Мы оба задумываемся и замолкаем. Опять зажигаем трубки. День отступал. Дурито засмотрелся на мои ботинки и осторожно спросил:
— Сколько с тобой человек?
— Всего двое, так что не беспокойся, не наступим, — сказал я, чтобы его успокоить. Дурито практикует методическое сомнение как дисциплину, поэтому он продолжил свои «мммм, ммм» и наконец выдал:
— А тех, кто преследует тебя, сколько?
— А! Этих? Их будет примерно шестьдесят…
Дурито не дал мне договорить:
— Шестьдесят! Шестьдесят пар сапог над моей головой! Сто двадцать седенских сапог, ищущих способ растоптать меня! — истерически запричитал он.
— Погоди, ты не дал мне закончить. Их не шестьдесят, — сказал я. Дурито снова перебил меня:
— А! Я знал, что не может быть такого несчастья. Сколько же их?
Я лаконично ответил:
— Шестьдесят тысяч.
— Шестьдесят тысяч! — воскликнул Дурито и поперхнулся дымом своей трубки.
— Шестьдесят тысяч, — повторил он множество раз, с отчаянием складывая свои лапки и крылышки.
— Шестьдесят тысяч, — приговаривал он, теряя последнюю надежду.
Я постарался его успокоить.
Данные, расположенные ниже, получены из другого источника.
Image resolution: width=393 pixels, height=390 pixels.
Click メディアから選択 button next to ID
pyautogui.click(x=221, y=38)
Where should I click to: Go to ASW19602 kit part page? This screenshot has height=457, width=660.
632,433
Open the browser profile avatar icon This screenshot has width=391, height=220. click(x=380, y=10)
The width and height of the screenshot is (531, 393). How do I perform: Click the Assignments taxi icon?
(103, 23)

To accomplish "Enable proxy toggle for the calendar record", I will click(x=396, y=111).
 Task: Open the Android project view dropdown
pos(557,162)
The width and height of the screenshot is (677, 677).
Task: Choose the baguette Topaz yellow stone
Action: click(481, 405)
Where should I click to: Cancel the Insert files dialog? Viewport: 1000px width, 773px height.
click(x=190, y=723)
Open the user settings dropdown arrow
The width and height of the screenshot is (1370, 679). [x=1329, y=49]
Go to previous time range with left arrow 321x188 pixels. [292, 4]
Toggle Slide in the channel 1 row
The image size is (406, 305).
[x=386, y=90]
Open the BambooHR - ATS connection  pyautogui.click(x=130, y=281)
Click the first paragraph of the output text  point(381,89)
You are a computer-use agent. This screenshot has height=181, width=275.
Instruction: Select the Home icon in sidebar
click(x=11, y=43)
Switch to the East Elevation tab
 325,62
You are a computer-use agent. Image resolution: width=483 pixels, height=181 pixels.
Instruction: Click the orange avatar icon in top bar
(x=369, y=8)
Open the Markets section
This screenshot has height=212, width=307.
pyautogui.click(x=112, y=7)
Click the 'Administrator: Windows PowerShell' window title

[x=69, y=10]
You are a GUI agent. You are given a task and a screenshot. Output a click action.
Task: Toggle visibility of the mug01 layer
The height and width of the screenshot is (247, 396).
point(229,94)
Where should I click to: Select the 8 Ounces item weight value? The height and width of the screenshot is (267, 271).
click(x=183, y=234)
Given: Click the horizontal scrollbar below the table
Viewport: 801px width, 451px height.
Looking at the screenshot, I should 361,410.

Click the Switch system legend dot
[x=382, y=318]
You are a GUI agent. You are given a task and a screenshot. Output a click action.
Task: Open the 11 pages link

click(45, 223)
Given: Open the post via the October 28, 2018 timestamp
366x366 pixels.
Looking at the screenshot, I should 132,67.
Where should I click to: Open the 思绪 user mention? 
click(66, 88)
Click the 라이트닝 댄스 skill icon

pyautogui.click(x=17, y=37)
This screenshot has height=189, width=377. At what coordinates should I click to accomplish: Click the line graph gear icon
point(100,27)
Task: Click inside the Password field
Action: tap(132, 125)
Я сказал, что они не придут все вместе, что это поэтапное наступление, что они входят с разных сторон, что им еще надо суметь отыскать нас, что мы замели за собой все следы, и наконец сказал ему все, что мне в тот момент пришло в голову.
Через некоторое время Дурито немного успокоился и вновь вернулся к своим «мммм, ммм». Он достал какие-то бумаги, похожие на карты, и принялся задавать мне вопросы о расположении вражеских войск. Я, как смог, постарался ответить. Каждый из ответов Дурито сопровождал отметками и записями на своих маленьких картах. После допроса он провел еще некоторое время, погруженный в свое «мммм, ммм». Через несколько минут после сложных математических подсчетов (как мне показалось, потому что он использовал для этого все свои лапки) Дурито вздохнул:
— Так и есть — они используют принцип «молота и наковальни», «скользящую петлю», «загон кролика» и вертикальный маневр. Это элементарно, все это описано в учебнике для рейнджеров в Школе Америк, — говорит он мне и себе. И добавляет: — Но у нас есть шанс выйти из этой заварухи целыми и невредимыми.
50
Имеется в виду «Национальная программы солидарности», провозглашенная президентом Карлосом Салинасом де Гортари в конце 1988 г.